### やること
1 > 微細繊維の製造についての文章では、「液状ポリマー」は何を指すと書かれていますか。
2 > 微細繊維の製造についての文章を、最後の文のあとから書き進めてください。

### 読む文章
# # # # #
説明

微細繊維製造方法及び微細繊維製造装置

【課題】長期間連続して安定的に稼動でき、高品質の微細繊維を効率よく低コストで製造することができる電界紡糸の方法及び装置を提供せんとする。
【解決手段】液状ポリマーPが貯留される貯留槽2と、貯留槽2内の液状ポリマーPに振動を与える振動発生手段3と、貯留槽2内の液状ポリマーPの液面10に対向する上方位置に配される対向電極4と、液状ポリマーPと対向電極4との間に高電圧をかける電圧供給手段5とを備え、振動発生手段により液状ポリマーに振動を与えて該液状ポリマー液面に表面波を形成するとともに、高電圧により液状ポリマーの表面波の各山頂部から電極に向けてポリマー繊維ジェットを飛翔させる。

【発明の詳細な説明】
【技術分野】
【0001】
本発明は、ポリマー溶液あるいは溶融ポリマー(以下、「液状ポリマー」という。)と電極の間に付加される高電圧によりポリマー表面からポリマー繊維ジェットを飛翔させて繊維化する静電紡糸法(電界紡糸法)に係り、特にナノファイバーの生成に好適な微細繊維製造方法および製造装置に関する。
【背景技術】
【0002】
従来の静電紡糸法は、液状ポリマーが流出するノズルとこれに対向する電極間で基本的に1本のジェットが飛翔することを利用し、微細繊維を集積させた微細繊維集合体を得るものである。そして生産性を上げるために、0.1〜0.2mmといった注射針状のノズルを多数並べることが行われている。しかしながら、実用的には並べるノズルの本数は限定され、限られた生産性しか得ることは出来ない。また、このような注射針状のノズルでは、液状ポリマー内の異物や液状ポリマーのノズル先端での変質固化によりノズルの閉塞など生産性の向上を阻害する問題も残っている。
【0003】
これに対し、液状ポリマーの貯留槽に細長い回転紡糸電極を部分的に没入した状態に設け、この回転紡糸電極に対向して繊維収集電極を設置し、回転紡糸電極を回転して表面に液状ポリマーの付着層を形成するとともに、両電極間に高電圧をかけることにより、回転電極表面のポリマー付着層から収集電極に向かって繊維を飛翔・集積させて微細繊維集合体を得るという方法が提案されている(例えば、特許文献1参照。)。ここで、繊維のジェットが飛翔しやすくするために回転紡糸電極の表面に突起を数多く設けることも提案されている。また、高電圧をかけたポリマーの貯留層に気泡を発生させる装置をうめこんでポリマーの表面をあわ立たせ、この貯留層の液面に対向して接地電極を設け、ポリマー泡の表面からポリマー繊維ジェットを飛翔・集積させるという微細繊維集合体の製造方法も提案されている(例えば、特許文献2参照。)。
# # # # #
### データの抜粋
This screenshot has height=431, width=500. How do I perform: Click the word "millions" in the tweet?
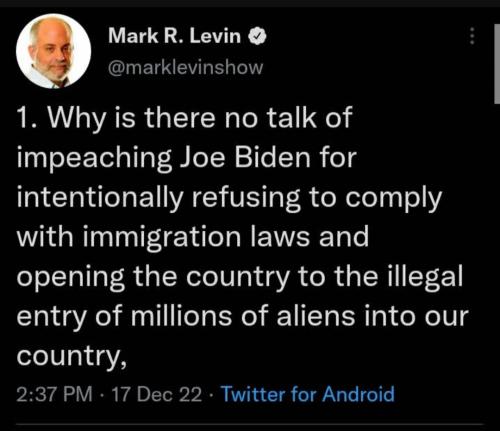pyautogui.click(x=181, y=315)
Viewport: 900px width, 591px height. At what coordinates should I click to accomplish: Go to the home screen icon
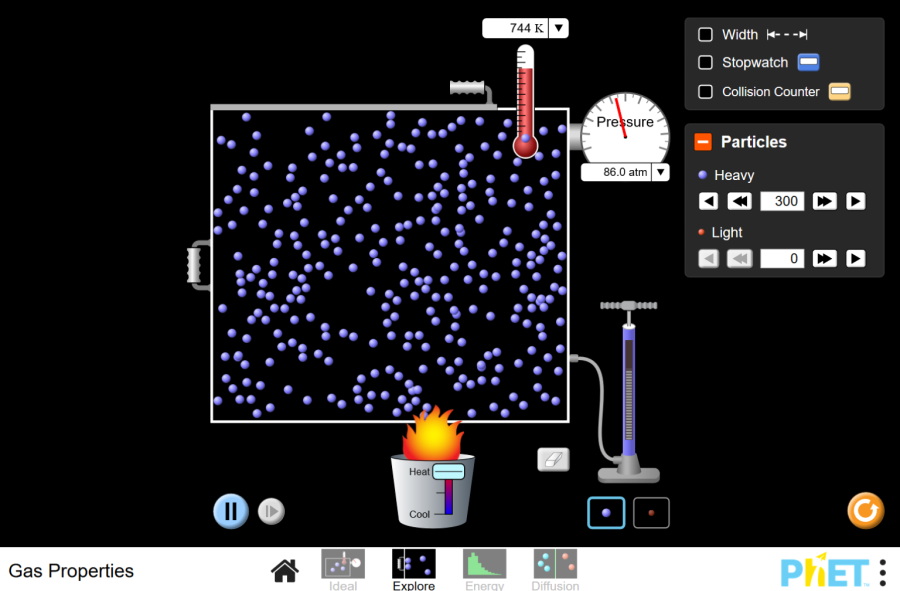[285, 571]
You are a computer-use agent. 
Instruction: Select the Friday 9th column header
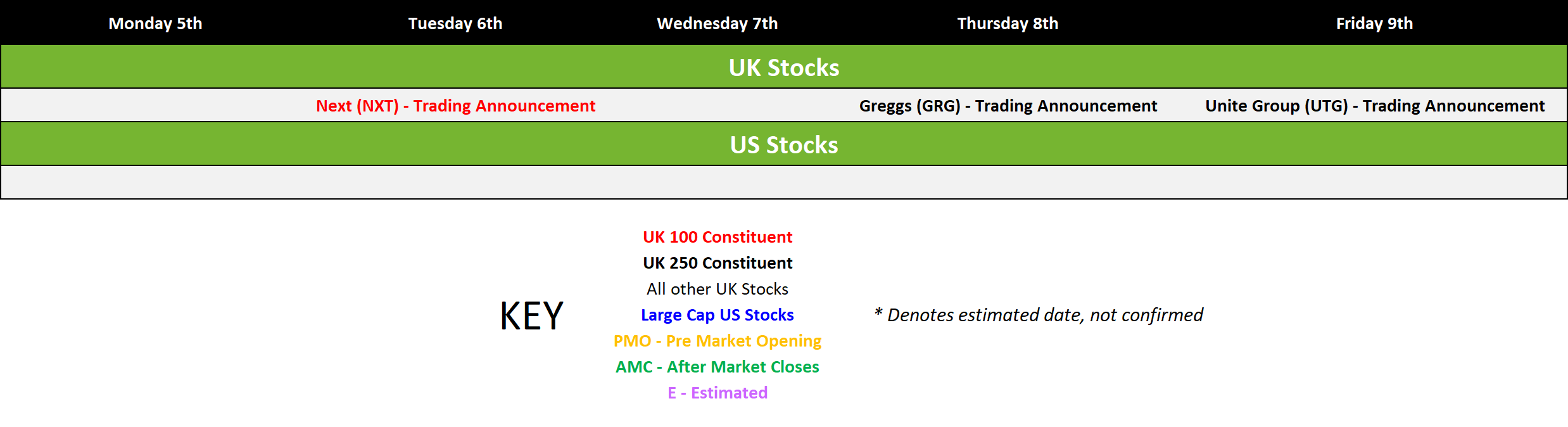[1374, 23]
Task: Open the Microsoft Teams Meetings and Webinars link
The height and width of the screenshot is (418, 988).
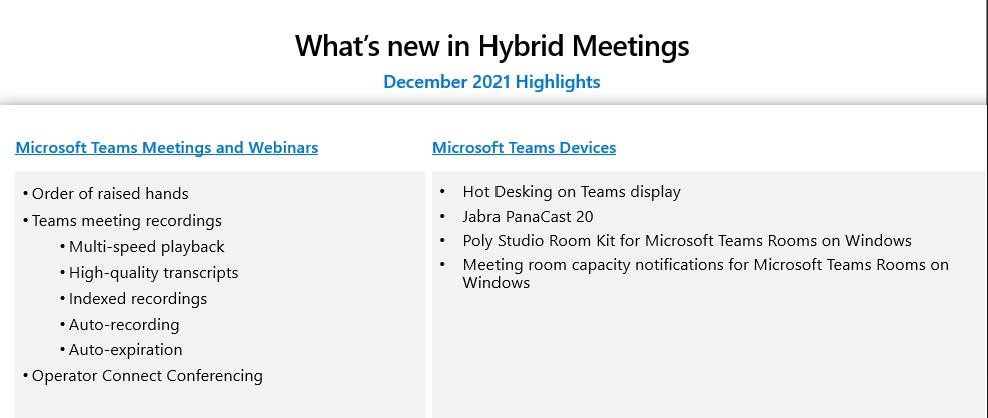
# # # # #
### それぞれの答え
1 > ポリマー溶液あるいは溶融ポリマーを指します。

2 >
【0004】
しかしながら、特許文献1のような回転電極による方法は、飛翔するポリマー繊維ジェットを増やし生産性を向上させるという面では一定の効果があるが、回転電極全面からポリマー繊維ジェットが飛翔するわけではなく、対向電極に対向してもっとも近接する範囲からのみの飛翔であり、1セットあたりの生産性の向上には限界がある。また、特許文献2のような方法では、ポリマー液面に泡を生じさせて泡の頂点からジェットを飛翔させる際、泡の破裂による微細な飛末が飛翔して繊維表面に付着する問題がある。
【先行技術文献】
【特許文献】
【0005】
【特許文献1】特表2009−538992号公報
【特許文献2】特許第3918179号公報
【発明の概要】
【発明が解決しようとする課題】
【0006】
そこで、本発明が前述の状況に鑑み、解決しようとするところは、これらの公知の技術の課題を解消し、安定して微細な繊維を形成できる生産性の高い電界紡糸の方法及び装置を提供する点にある。
【課題を解決するための手段】
【0007】
本発明は、前述の課題解決のために、液状ポリマーと電極との間に高電圧をかけ、液状ポリマーを前記電極に向けてポリマー繊維ジェットとして飛翔させて繊維化する微細繊維製造方法において、前記液状ポリマーに振動を与え、該液状ポリマーの液面に前記振動による表面波を形成し、該表面波の山頂部から前記電極に向けて高電圧によりポリマー繊維ジェットを飛翔させることを特徴とする微細繊維製造方法を提供する。
【0008】
ここで、前記振動により液状ポリマー液面に形成される表面波を定在波とすることが好ましい。
【0009】
また、前記振動が超音波振動であることが好ましい。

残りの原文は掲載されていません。